Ironiquement, quand Leonard Cohen est décédé la semaine dernière, je lisais justement The Favorite Game, son premier roman. Tout en lisant trois autres livres en parallèle, j'en étais rendu à la page 212 (de 314).
Notre héros de la rue Vallières, en bordure de la rue St-Laurent, rue à saveur mondiale si il en existe une à Montréal, nous as quitté à l'âge de 82 ans et vous en avez largement entendu parlé. Voilà pourquoi je ne vous en ai pas (re)parlé à mon tour. De toute manière je vous avais parlé de lui pour ses 80 ans, et encore à nouveau, je le revisitais l'an dernier. Sentant probablement sa fin arriver. Et ne me lassant pas du bougre de gentleman.
On lui ferait de très beaux hommages devant son ancien chez lui (il habitait maintenant L.A. depuis longtemps). Dans la nuit de son décès, je tombe sur un joli morceau de propagande de 1964 de l'ONF (rediffusé samedi soir), une heure de Cohen tiré des archives de Radio-Canada et mise en ondes en vitesse, étant donné les circonstances, à la télé de 23h à minuit. Le Cohen de 1964 n'était pas du tout musical. On le voit gratter une seule fois la guitare, en privé, mettant en musique un poème qu'on l'a entendu réciter tout juste avant, devant public. Il n'était que littéraire. Deux recueil de poèmes et un roman, publié seulement en Angleterre. Avec Favourite au lieu de Favorite dans le titre. Il faudrait attendre trois ans après ce film avant d'entendre Leonard en musique et sur disque. Cohen a 30 ans dans ce film et y est tout à fait charmant. Insolent, drôle, charmeur, tendre. introspectif, narcissique et humble à la fois. On sent tout à fait le fils à maman sublimé de Westmount (son père est décédé quand il avait 9 ans). Une grande place est accordée dans cette heure (que j'ai spontanément enregistrée) à Montréal dans lequel il se mouve dans un naturel emprunté en raison de la caméra, mais naïf et modeste tout de même.
Jamais je n'avais connu Cohen si souriant et amusé de la vie.

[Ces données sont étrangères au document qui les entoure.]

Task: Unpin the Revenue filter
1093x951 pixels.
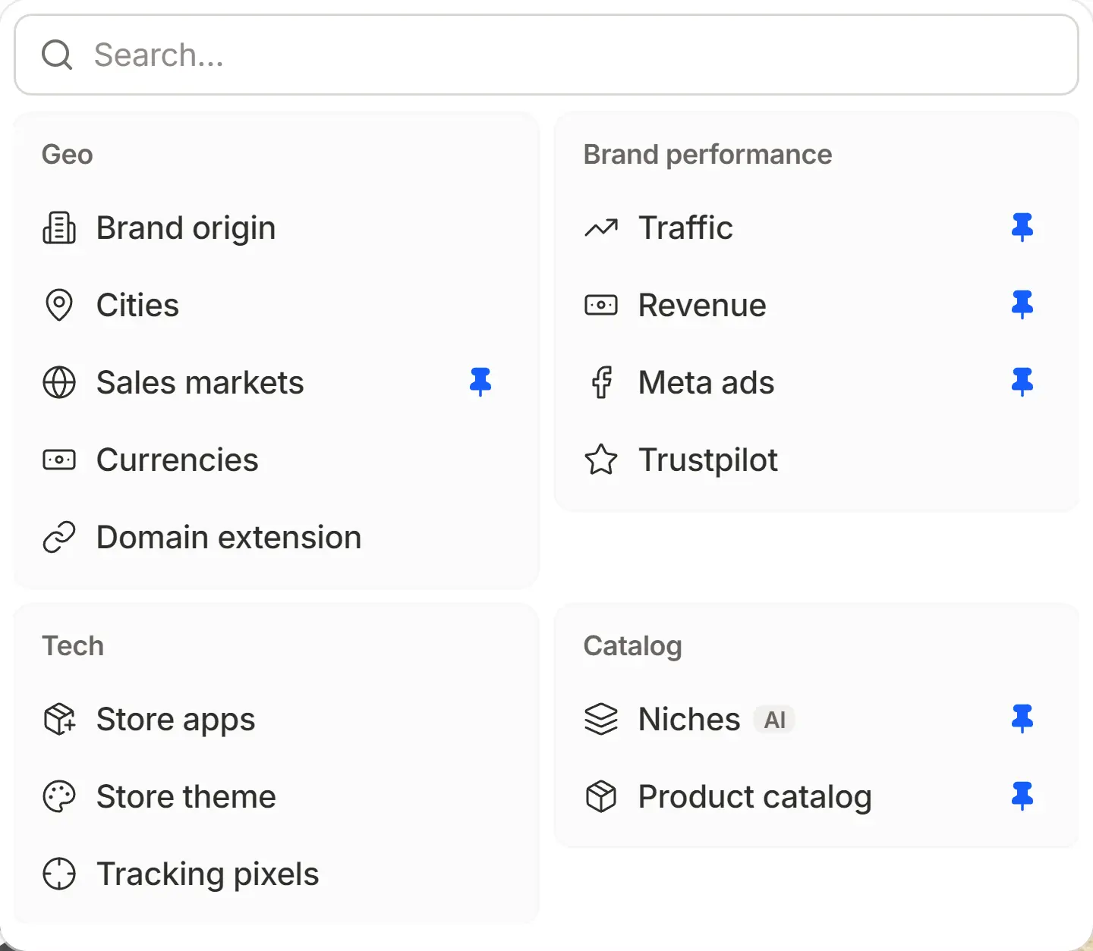Action: (1022, 305)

C'était Cohen avant la guerre. Cohen reborn, mais mort. Très touchant.
Un passage m'a particulièrement rejoint. C'est tout juste après l'unique moment francophone vers la 6ème minute. On y voit même l'hiver qui m'est si cher. Cohen partage alors sa vie en Grèce (avec Marianne), New York et Montréal.
Narrateur: "Quand Cohen est à Montréal, il se terre dans une chambre d'hôtel à 3 $ la nuit"

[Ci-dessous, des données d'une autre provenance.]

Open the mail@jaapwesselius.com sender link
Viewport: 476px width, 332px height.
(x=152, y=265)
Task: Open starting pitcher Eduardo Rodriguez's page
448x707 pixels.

Cohen: "Dans une chambre d'hôtel tu as toujours l'impression d'être en cavale. Et c'est un des moments de la fuite où tu te sens hors de danger. La chambre d'hôtel est cet endroit pour respirer. Une sorte d'oasis en basse-ville. Un temple de refuge. Un sanctuaire temporaire, donc autant plus délicieux. Chaque fois que j'entre dans une chambre d'hôtel et que je ferme la porte, que la lumière n'est pas encore allumée, éclaire un environnement confortable, anonyme, subtilement hostile, je sais alors que j'ai trouvé mon petit lieu de refuge dans l'herbe."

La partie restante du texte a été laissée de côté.